Blue egg layer to a brown egg layer. That simple. You want darker olive, use darker brown egg layer like Marans.
That would be my advice too: use a rooster with the genes for darker brown eggs.
 
Sapphire Gems lay brown eggs. They are homozygous for the not-blue egg gene. The "Sapphire" in their name is because they have blue feathers, not anything to do with egg color.
https://hoovershatchery.com/sapphiregem.html

Since the pullet does lay blue or light green eggs, she did inherit the blue egg gene from her Easter Egger mother. She just didn't get enough brown egg genes to lay dark green eggs ("olive").

Thanks for the correction. I don’t keep up on all the weird crossbred named “breeds” lol. Sorry if my original comment confused anyone then.
 
Thanks for the correction. I don’t keep up on all the weird crossbred named “breeds” lol. Sorry if my original comment confused anyone then.
I know how that goes. Every time I turn around there are a few more!

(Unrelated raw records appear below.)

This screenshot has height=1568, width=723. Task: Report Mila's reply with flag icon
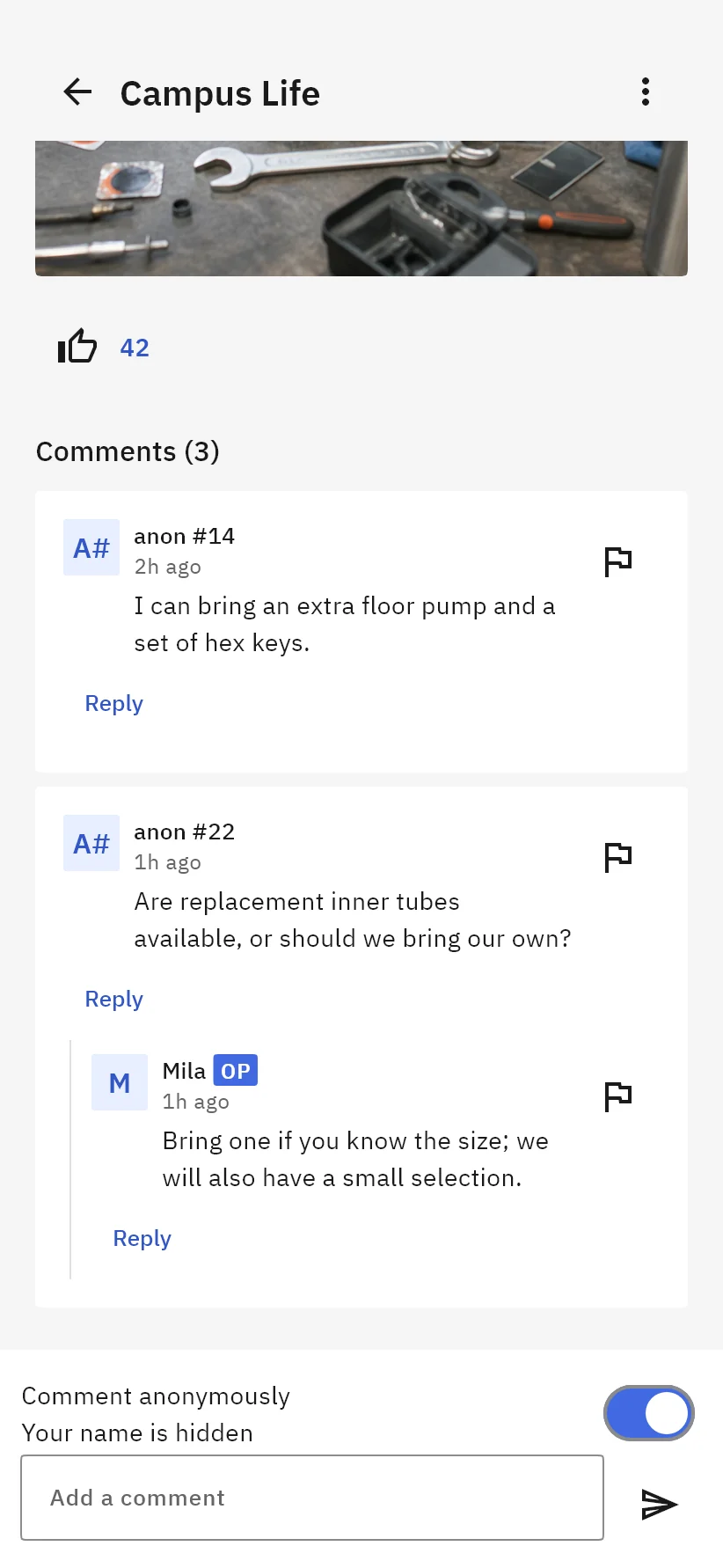coord(618,1096)
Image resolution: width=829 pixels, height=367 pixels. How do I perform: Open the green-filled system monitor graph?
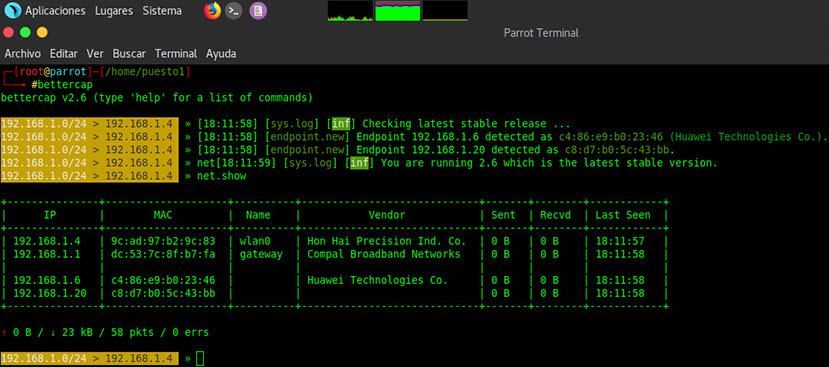coord(398,11)
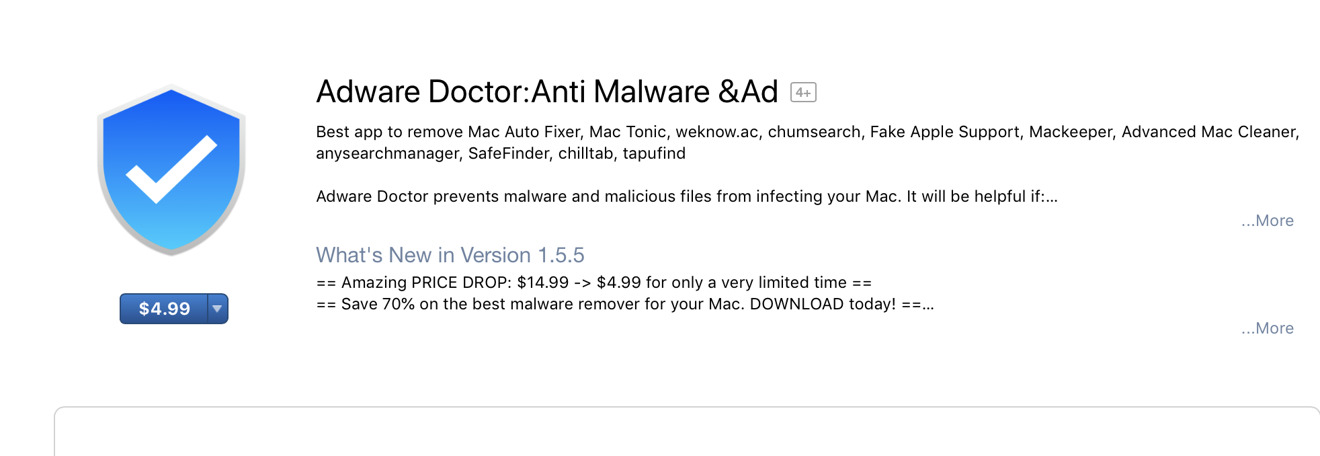Open the dropdown arrow beside the price
This screenshot has width=1320, height=456.
click(217, 309)
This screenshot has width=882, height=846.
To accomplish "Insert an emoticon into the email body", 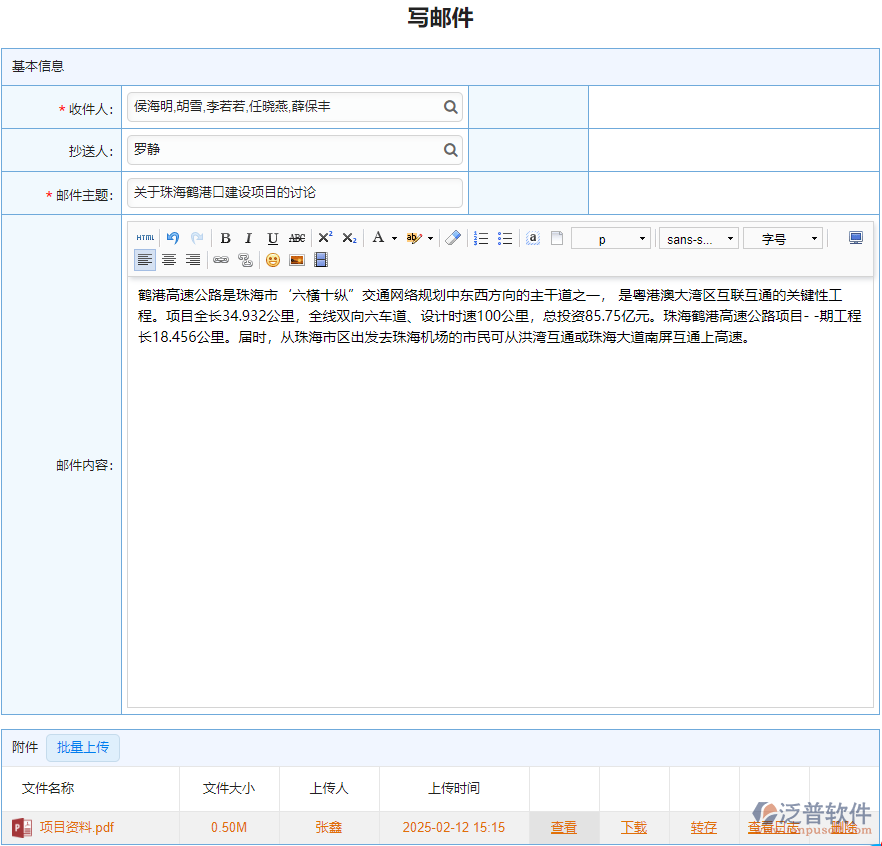I will 272,260.
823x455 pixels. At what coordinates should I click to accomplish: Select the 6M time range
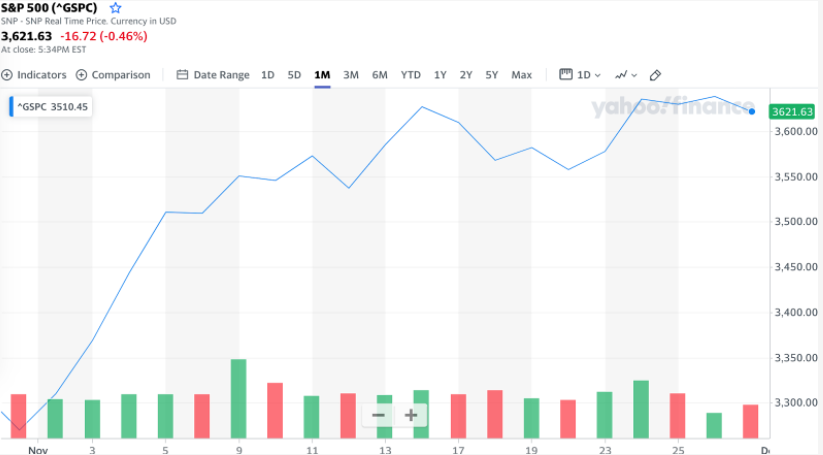pyautogui.click(x=380, y=75)
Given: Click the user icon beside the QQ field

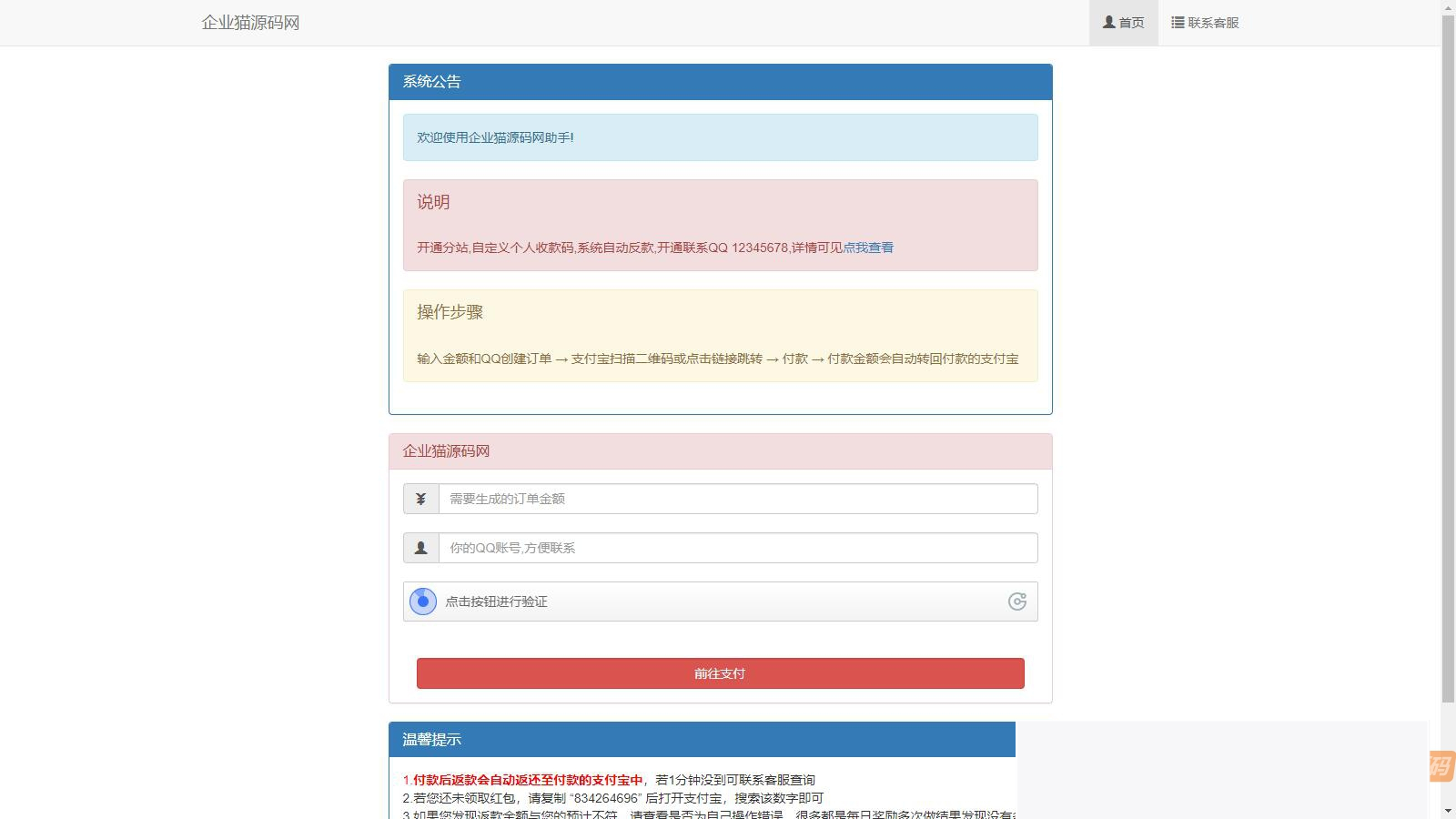Looking at the screenshot, I should pos(420,548).
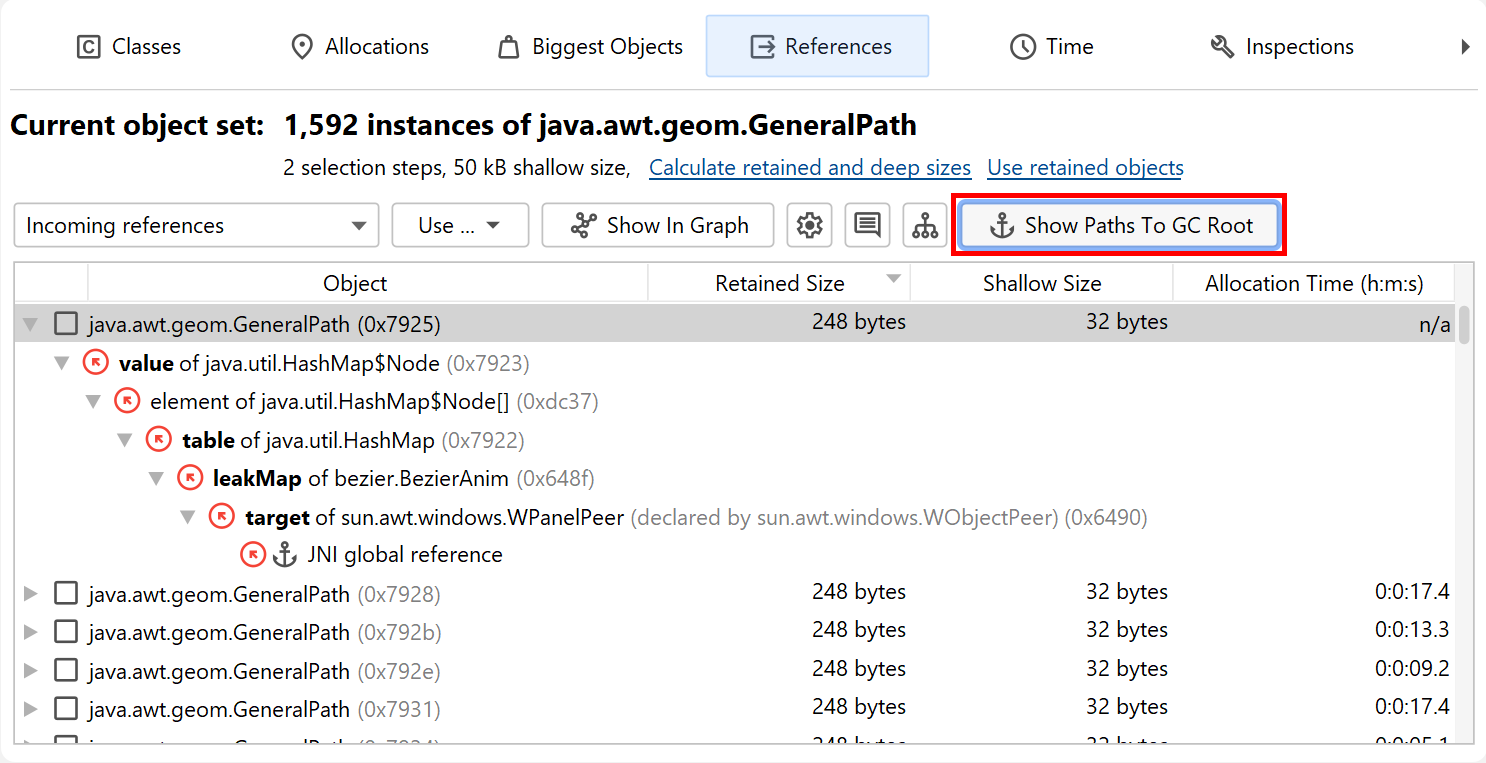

The "Sapphire Gems" came out a few years ago when blue-feathered sexlinks were the new exciting thing, and some hatchery put a clever name on them (maybe Hoovers?)
 
The problem doesn’t seem to be with the blue layers, but with your rooster. They passed the blue gene down to your chick ( which is a pretty hen). Apparently the brown was not inherited and hence no green/olive.
Oh so I should probably use a pure breed then? That makes sense about the brown gene not inherited. I'm really bad about all the genes stuff lol.
 
Unfortunately I don't have any pure breed roos at the moment so I will probably have to get one in the future as well as a few blue layers and put them all in one coop. I am awful with all the genes stuff so I hope I'm successful in my chicken breeding😆 Is there any way to know if the hen has 2 blue shell genes?
 
Oh so I should probably use a pure breed then? That makes sense about the brown gene not inherited. I'm really bad about all the genes stuff lol.
A purebred is more likely to produce daughters with consistent genes for the amount of brown on the eggs. A hybrid is more likely to produce variable offspring. So if you hatch more daughters from the current rooster and hen, you might find that some daughters lay darker green eggs than others. I would not expect any to be very dark green, but some will probably be darker than what the first pullet lays.

What you really need is a rooster with the genes for dark brown eggs, regardless of whether he is purebred or not. For example, "Midnight Majesty Marans" are a hybrid that produces dark brown eggs. A rooster of that hybrid would probably work for breeding Olive Eggers, because it is a mix of two different colors of Marans (so there are genes for dark brown eggs on both sides of the cross.)

Is there any way to know if the hen has 2 blue shell genes?
You can breed her to a rooster with no blue egg genes, raise a bunch of daughters, and see if they all lay eggs with blue in them (blue, green, or olive). If any daughter lays eggs with no blue, then the mother has a not-blue egg gene. If every pullet lays eggs with blue, and you have more than about 8 of them, you can be pretty sure the hen does have two blue egg shell genes.

Or you can get a DNA test:
https://iqbirdtesting.com/blueegg
The DNA test is probably cheaper than raising a bunch of daughters to laying age just so you can tell how many blue egg genes their mother has. But if you wanted to raise the pullets anyway, there would be no point in also paying for a DNA test, because the pullets would eventually give you the answer.